Cinco panes y dos peces
Todos sabemos lo que significa el pan. Entre otros aspectos, nos trae connotaciones de bienestar. Nos recuerda que, el trabajo, nos procura aquello que más necesitamos para seguir adelante: el pan de cada día.
El sabor a pan marca también el evangelio de este domingo. El secreto de la generosidad no está en la abundancia sino en la bondad del corazón. Constantemente nos encontramos con personas acaudaladas que son inmensamente tacañas y, por el contrario, con gente con escasos recursos económicos que son tremendamente espléndidos.
Y es que, la buena voluntad, es lo que nos hace grandes, solidarios, cercanos y sensibles a las carencias de los demás. Cuando existe la buena voluntad, está asegurado el primer paso para alcanzar un corazón grande. Es el todo, aun teniendo poco.
Para muestra un botón; un Jesús consciente de la necesidad de aquellos que le escuchaban. Eran personas con hambre de Dios pero, como humanos, con ganas de pan recién amasado. Las dos carencias, supo y quiso satisfacer con mano providente. Jesús les dio el pan del cielo y les multiplicó a manos llenas el pan que requerían para seguir viviendo.
¿Qué hubiera ocurrido con aquellas personas si Jesús no hubiera salido al frente de aquella necesidad? ¿Hubieran desertado? ¿Se hubieran quedado famélicos y decepcionados? Tal vez. Pero, el Evangelio, nos habla del auxilio puntual de Jesús. En su mano se encuentra la bondad misma de Dios. Es un Dios que salva al hombre de sus angustias.

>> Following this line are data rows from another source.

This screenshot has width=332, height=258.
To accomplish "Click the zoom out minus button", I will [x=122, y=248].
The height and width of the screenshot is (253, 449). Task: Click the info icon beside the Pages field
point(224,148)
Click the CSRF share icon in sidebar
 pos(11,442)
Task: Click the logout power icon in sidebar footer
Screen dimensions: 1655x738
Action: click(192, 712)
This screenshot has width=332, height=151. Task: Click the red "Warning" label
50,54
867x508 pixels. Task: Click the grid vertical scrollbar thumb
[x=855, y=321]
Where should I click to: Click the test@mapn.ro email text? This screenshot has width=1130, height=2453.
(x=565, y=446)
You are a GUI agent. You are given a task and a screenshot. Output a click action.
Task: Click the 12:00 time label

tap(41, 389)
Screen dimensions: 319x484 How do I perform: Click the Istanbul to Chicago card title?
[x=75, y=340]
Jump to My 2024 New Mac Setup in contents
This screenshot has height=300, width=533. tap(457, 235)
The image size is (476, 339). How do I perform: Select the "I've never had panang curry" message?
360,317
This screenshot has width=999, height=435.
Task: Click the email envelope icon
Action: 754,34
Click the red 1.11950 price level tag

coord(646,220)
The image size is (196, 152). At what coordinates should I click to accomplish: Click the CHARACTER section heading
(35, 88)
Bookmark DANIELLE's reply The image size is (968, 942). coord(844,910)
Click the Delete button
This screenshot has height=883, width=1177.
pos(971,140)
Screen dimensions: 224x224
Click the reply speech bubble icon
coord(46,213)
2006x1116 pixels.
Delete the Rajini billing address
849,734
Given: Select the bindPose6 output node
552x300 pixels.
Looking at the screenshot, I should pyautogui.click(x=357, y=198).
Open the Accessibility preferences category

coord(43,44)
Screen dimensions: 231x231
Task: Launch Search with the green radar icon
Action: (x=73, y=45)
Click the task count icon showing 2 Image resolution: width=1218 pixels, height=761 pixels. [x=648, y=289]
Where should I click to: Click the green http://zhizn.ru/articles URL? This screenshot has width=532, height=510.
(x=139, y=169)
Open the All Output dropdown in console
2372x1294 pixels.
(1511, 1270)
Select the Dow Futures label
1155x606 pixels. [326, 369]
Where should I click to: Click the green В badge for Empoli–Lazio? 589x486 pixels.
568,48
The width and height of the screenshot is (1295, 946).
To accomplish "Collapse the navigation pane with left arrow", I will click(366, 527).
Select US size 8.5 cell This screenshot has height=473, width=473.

Que aprendamos esta gran lección: la felicidad no reside tanto en el tener cuanto en el compartir. Cuando se ofrece, el corazón vibra, se oxigena, se rejuvenece. ¿Sirve, al final de la vida, un gran patrimonio que no ha estado inclinado o abierto al servicio de alguien o de una buena causa cristiana?
Todos, cada día, debiéramos de mirar nuestras manos. No para que nos lean el futuro, cuanto para percatarnos si –en esas horas– hemos realizado una buena obra; si hemos ofrecido cariño; si hemos desplegado las alas de nuestra caridad; si hemos construido o por el contrario derrumbado; si nos hemos centuplicado o restado en bien de la justicia o de la fraternidad.
Si, amigos. Cada día que pasa, cada día que vivimos es una oportunidad que Dios nos da para multiplicarnos, desgastarnos y brindarnos generosamente por los demás.
Al fin y al cabo, en el atardecer de la vida, nos examinarán del amor. Dejarán de tener efecto nuestras cuentas corrientes. Nuestras inversiones. Nuestros apellidos y nobleza. Nuestra apariencia y riqueza… y comenzará a valer, su peso en oro, las manos que supieron estar siempre abiertas.